Icinga shows the following relevant services disabled:

  • s1-analytics-slave.eqiad.wmnet (db1047.eqiad.wmnet)
    • MySQL Replication Heartbeat
    • MySQL Slave Delay
  • s2-analytics-slave.eqiad.wmnet (db69.pmtpa.wmnet)
    • MySQL Replication Heartbeat
    • MySQL Slave Delay
    • MySQL Slave Running
  • s3-analytics-slave.eqiad.wmnet (db71.pmtpa.wmnet)
    • MySQL Replication Heartbeat
    • MySQL Slave Delay
  • s4-analytics-slave.eqiad.wmnet (db72.pmtpa.wmnet)

<none>

  • s4-analytics-slave.eqiad.wmnet (db1017.eqiad.wmnet)
    • MySQL Replication Heartbeat
    • MySQL Slave Delay
  • s6-analytics-slave.eqiad.wmnet (db74.pmtpa.wmnet)
    • MySQL Replication Heartbeat
    • MySQL Slave Delay
  • s7-analytics-slave.eqiad.wmnet (db68.pmtpa.wmnet)
    • MySQL Replication Heartbeat
    • MySQL Slave Delay

Version: unspecified
Severity: normal

Details

Reference
bz64088

Event Timeline

bzimport raised the priority of this task from to Medium.Nov 22 2014, 3:16 AM
bzimport set Reference to bz64088.
bzimport added a subscriber: Unknown Object (MLST).

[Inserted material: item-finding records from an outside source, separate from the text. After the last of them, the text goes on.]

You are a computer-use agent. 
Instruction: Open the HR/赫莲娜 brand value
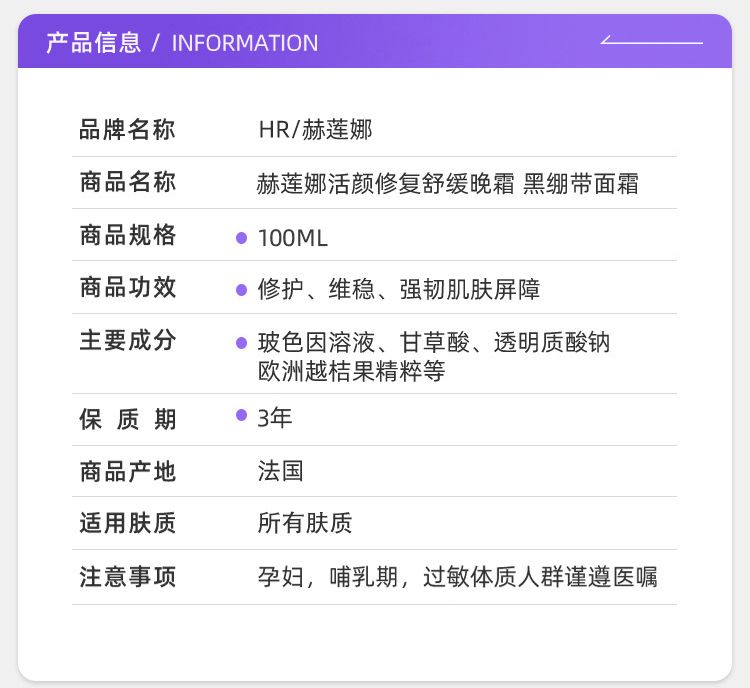point(315,130)
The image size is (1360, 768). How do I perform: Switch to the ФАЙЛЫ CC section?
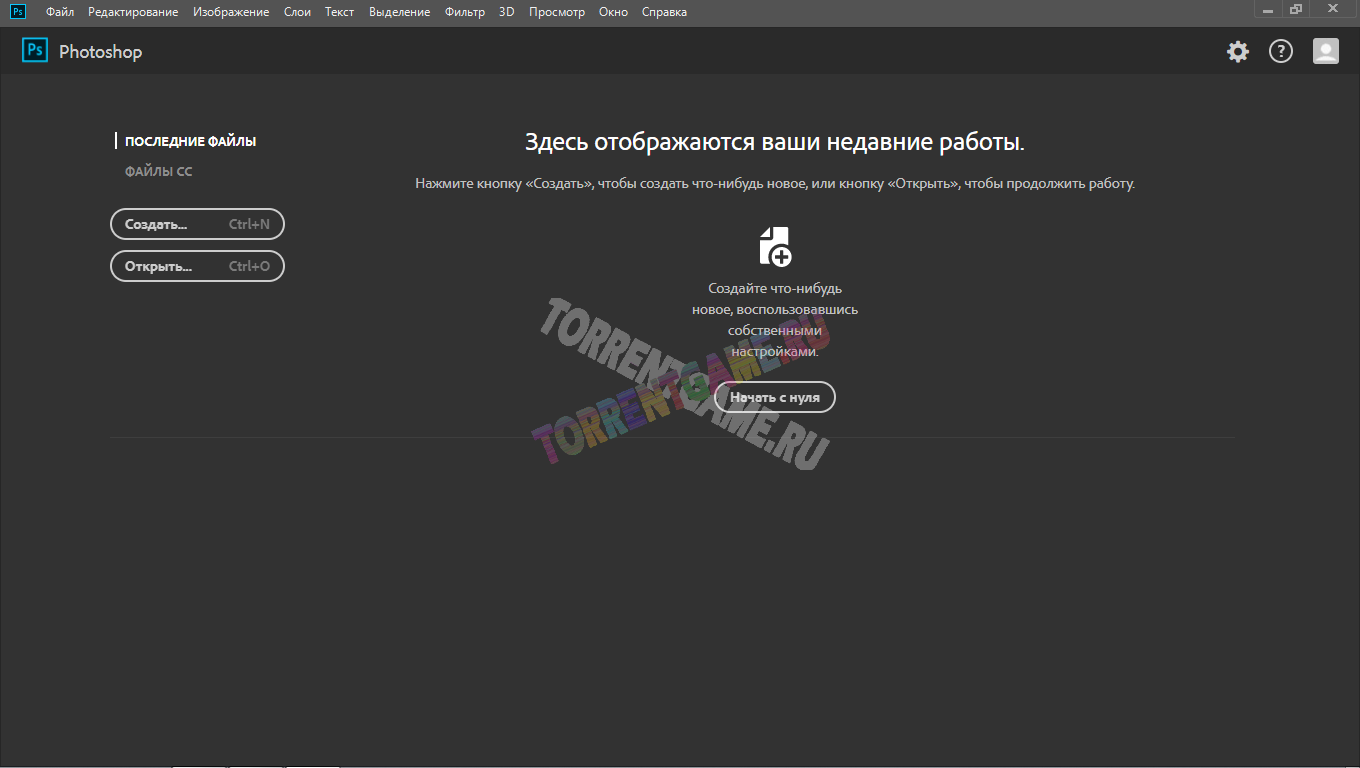157,170
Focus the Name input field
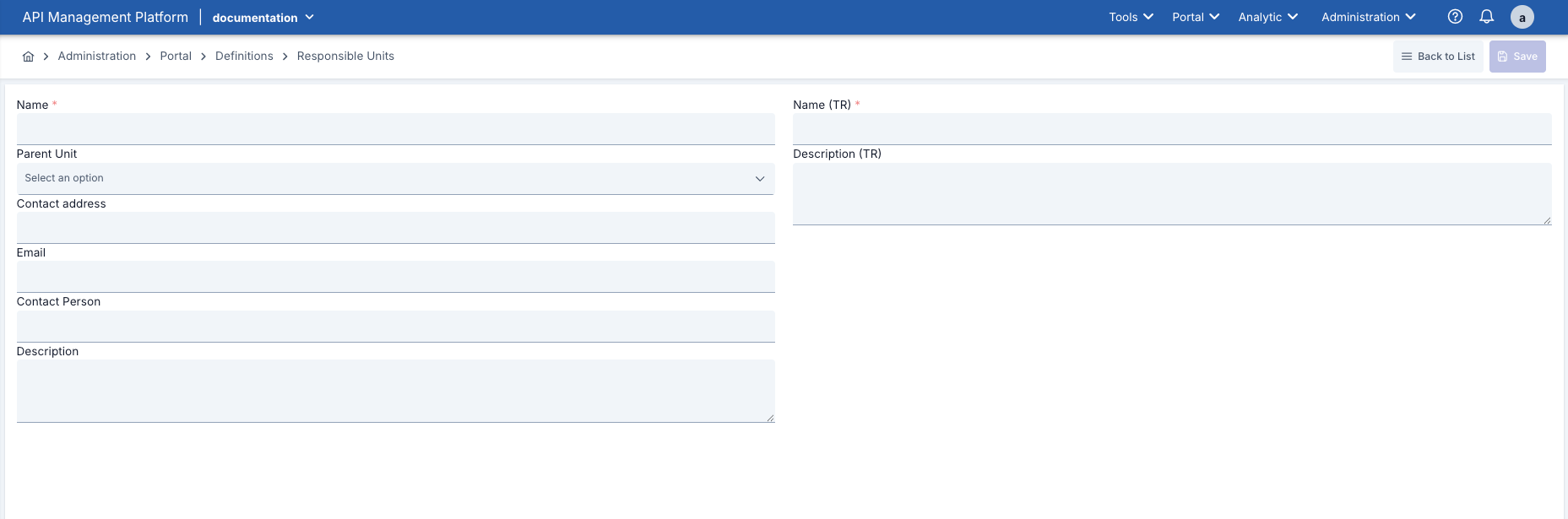This screenshot has width=1568, height=519. point(395,129)
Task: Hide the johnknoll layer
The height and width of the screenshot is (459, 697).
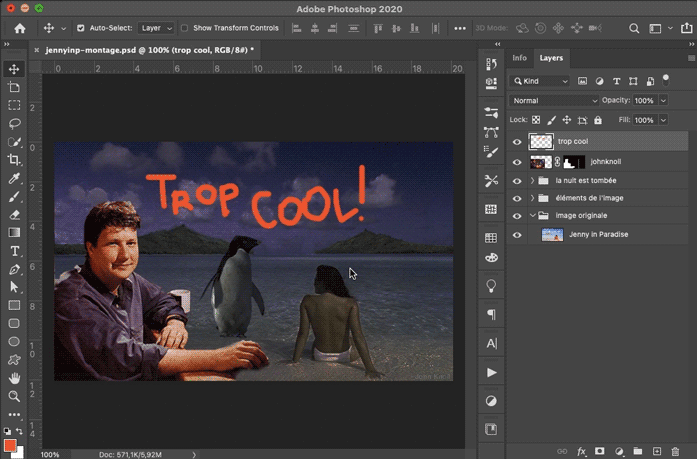Action: tap(517, 161)
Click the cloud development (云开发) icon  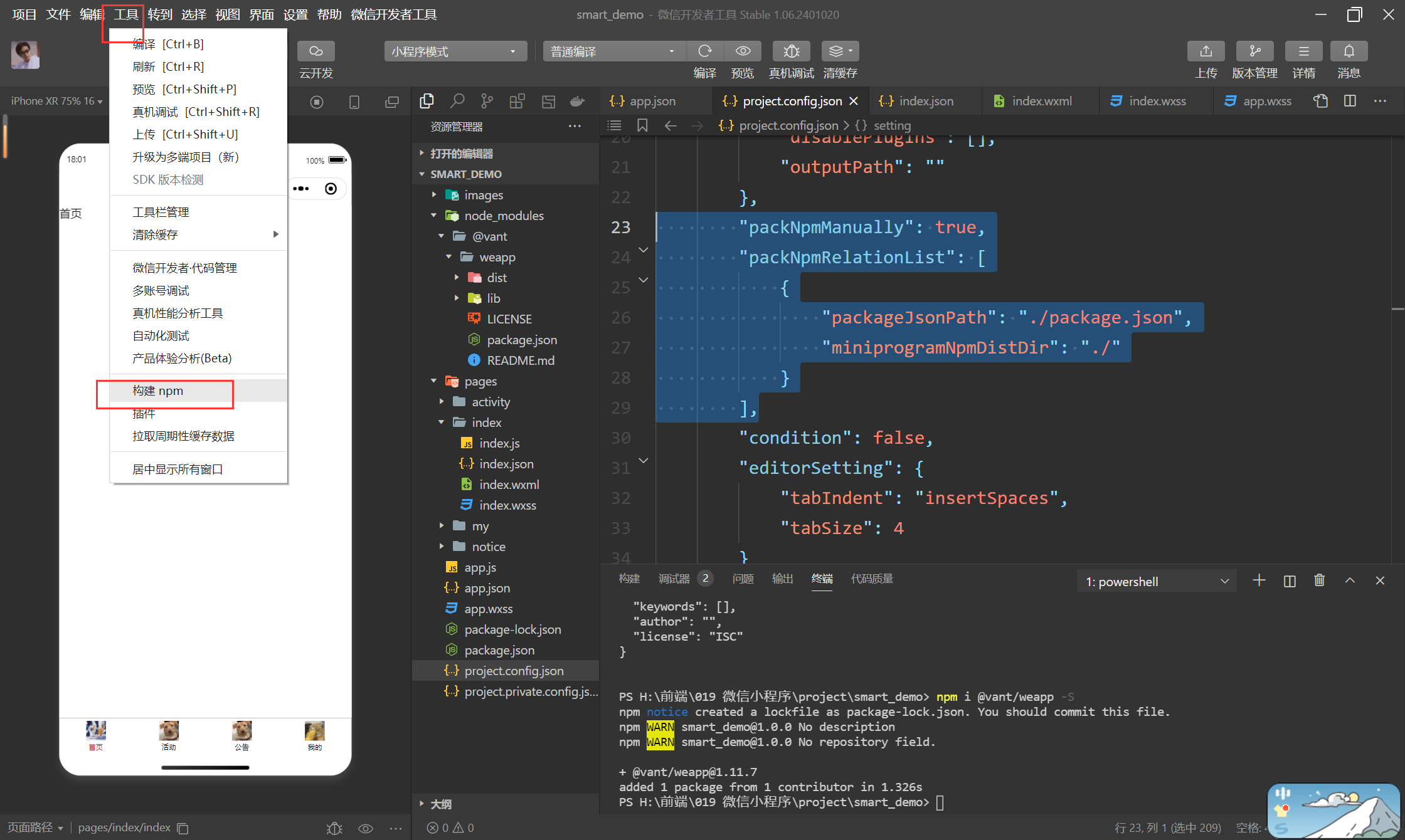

It seems no one in our team knows why the alerts are disabled, so I
pinged springle about it.

bingle-admin wrote:

Prioritization and scheduling of this bug is tracked on Mingle card https://wikimedia.mingle.thoughtworks.com/projects/analytics/cards/cards/1555

Discussion with springle showed that the Icinga alerts are turned off
on purpose as the go off too often (due to slow queries run by
analytics :-) ).

Since a separate machine for slow queries is already on the way,
springe suggested to wait for this machine, and once slow queries have
been migrated over, we turn on Icinga alerts for the other machines
again.

Until then I'll have an eye on the lag and send out alerts if it gets
too high.

Thanks for catching this, Christian!

-Toby

jcrespo claimed this task.
jcrespo subscribed.

This does no longer apply, as this hosts have been decommissioned, and suggested fix applied a long time ago, and analytics databases do indeed report lag.